Our identity as a Christian nation is rooted in the devout Christian faith of the people who settled and founded this country. From the first English Puritan Pilgrims who disembarked at Jamestown and Plymouth Rock in the early 1600s to the later English, German, and Irish Protestant, Anglican, and Catholic settlers of the 1700s, nearly all of the American colonists were dedicated Christians who attended church regularly and practiced their faith publicly. The main reason why most of them came to these shores was to live in a land where they could worship God freely and practice their Christian faith openly without fear of government interference. They freely, explicitly and unapologetically expressed their Christian faith in the official governing documents that they wrote and collectively adopted.

Our nation’s recorded Christian heritage begins with the first words of the first document signed by an early band of American colonists: The Mayflower Compact of 1620 began with the words, “In the Name of God, Amen,” and stated that the purpose of the voyage was to found a colony “for the Glory of God, and advancements of the Christian faith.” Our nation’s official founding document, the Declaration of Independence, states that men “are endowed by their Creator with certain unalienable Rights”; that “the laws of Nature and of Nature’s God” entitle them to establish their own free and independent nation; that the representatives of the thirteen states appeal “to the Supreme Judge of the world” for the rectitude of their actions; and that they pledge their lives, their fortunes and their sacred Honor “in support of this Declaration, with a firm reliance on the protection of divine Providence”. In the Pledge of Allegiance, we call ourselves “one nation under God.” Our official national anthem, “The Star-Spangled Banner,” as well as our other great patriotic hymns “America the Beautiful,” “My Country ‘Tis of Thee” and “Battle Hymn of the Republic,” are eloquent and fervent prayers to God rooted in biblical Christianity that acknowledge His sovereignty over our nation. Our official national motto, engraved on our currency since the mid-1800s, is “In God We Trust.” The oath of office, which is taken on a Bible, includes the prayer, “So help me God.” Each session of the Supreme Court is opened with the prayer, “God save the United States and this Honorable Court.” A public prayer is offered at each presidential inauguration.

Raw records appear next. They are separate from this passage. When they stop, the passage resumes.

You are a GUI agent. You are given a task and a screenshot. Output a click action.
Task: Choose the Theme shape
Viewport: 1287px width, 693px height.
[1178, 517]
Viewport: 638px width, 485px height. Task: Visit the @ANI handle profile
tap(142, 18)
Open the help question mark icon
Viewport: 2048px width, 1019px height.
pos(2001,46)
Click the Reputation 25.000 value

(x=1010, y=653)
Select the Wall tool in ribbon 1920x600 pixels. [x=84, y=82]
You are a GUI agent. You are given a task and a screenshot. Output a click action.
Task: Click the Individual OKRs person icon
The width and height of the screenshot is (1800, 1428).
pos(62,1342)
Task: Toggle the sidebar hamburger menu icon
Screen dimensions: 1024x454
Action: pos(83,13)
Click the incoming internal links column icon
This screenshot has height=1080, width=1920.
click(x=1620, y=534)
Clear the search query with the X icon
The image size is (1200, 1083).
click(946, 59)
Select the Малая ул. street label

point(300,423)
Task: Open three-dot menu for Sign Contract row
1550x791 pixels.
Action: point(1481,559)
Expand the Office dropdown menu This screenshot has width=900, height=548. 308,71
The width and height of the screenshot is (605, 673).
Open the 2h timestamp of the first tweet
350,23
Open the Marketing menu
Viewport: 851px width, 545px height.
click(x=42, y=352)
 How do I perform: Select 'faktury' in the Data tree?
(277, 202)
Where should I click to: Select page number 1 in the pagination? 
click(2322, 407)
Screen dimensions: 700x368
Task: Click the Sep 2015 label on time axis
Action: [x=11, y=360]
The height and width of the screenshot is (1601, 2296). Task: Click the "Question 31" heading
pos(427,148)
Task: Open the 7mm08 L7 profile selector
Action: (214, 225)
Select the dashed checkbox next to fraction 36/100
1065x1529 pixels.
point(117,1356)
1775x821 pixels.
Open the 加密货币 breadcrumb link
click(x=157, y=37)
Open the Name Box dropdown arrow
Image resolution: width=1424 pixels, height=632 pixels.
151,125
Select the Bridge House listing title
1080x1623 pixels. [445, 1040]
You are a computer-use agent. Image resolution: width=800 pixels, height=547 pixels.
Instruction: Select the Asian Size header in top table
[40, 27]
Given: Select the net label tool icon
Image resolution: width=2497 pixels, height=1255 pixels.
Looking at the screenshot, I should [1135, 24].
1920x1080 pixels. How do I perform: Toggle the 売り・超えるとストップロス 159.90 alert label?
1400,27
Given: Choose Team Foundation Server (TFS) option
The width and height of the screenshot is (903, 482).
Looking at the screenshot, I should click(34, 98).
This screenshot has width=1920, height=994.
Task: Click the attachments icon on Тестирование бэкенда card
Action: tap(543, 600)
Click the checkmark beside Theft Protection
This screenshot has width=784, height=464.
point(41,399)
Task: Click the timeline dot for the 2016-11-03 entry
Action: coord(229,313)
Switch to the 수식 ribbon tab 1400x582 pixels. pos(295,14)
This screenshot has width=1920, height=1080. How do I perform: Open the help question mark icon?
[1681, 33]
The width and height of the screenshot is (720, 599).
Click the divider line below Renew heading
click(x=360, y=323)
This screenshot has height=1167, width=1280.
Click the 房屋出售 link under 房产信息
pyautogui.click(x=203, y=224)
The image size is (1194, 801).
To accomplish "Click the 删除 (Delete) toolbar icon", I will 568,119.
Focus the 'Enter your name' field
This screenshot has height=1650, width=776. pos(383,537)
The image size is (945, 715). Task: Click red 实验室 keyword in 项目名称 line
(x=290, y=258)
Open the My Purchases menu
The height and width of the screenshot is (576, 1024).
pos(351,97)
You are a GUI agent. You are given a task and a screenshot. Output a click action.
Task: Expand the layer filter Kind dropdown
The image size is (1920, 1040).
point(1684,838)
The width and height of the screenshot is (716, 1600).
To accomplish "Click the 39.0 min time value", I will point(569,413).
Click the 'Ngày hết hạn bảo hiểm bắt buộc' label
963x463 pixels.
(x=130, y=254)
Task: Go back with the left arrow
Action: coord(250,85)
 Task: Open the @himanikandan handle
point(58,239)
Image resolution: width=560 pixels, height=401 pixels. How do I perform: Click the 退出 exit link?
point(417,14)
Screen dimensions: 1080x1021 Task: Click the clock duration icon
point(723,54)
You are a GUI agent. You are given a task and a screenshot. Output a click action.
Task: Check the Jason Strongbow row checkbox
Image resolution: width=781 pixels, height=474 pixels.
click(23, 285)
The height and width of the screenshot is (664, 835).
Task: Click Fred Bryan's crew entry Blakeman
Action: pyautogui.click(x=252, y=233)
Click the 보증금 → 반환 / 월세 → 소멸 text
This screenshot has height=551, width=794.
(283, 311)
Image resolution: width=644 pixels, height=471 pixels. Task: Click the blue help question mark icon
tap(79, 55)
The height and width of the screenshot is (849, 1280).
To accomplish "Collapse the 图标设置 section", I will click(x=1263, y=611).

Every single U.S. president has professed the Christian faith and invoked God’s blessing on our nation in his public addresses. Prayer, Bible reading, and displays of the Ten Commandments were common in public schools until the 1960s (and still would be today were it not for some misguided court rulings driven by the radically secularist ideology). And thousands of town hall meetings across the country each year still regularly begin with a prayer. Never mind the unfounded claims of extreme secularist naysayers: the Christian religion is truly woven deeply into the fabric of our nation.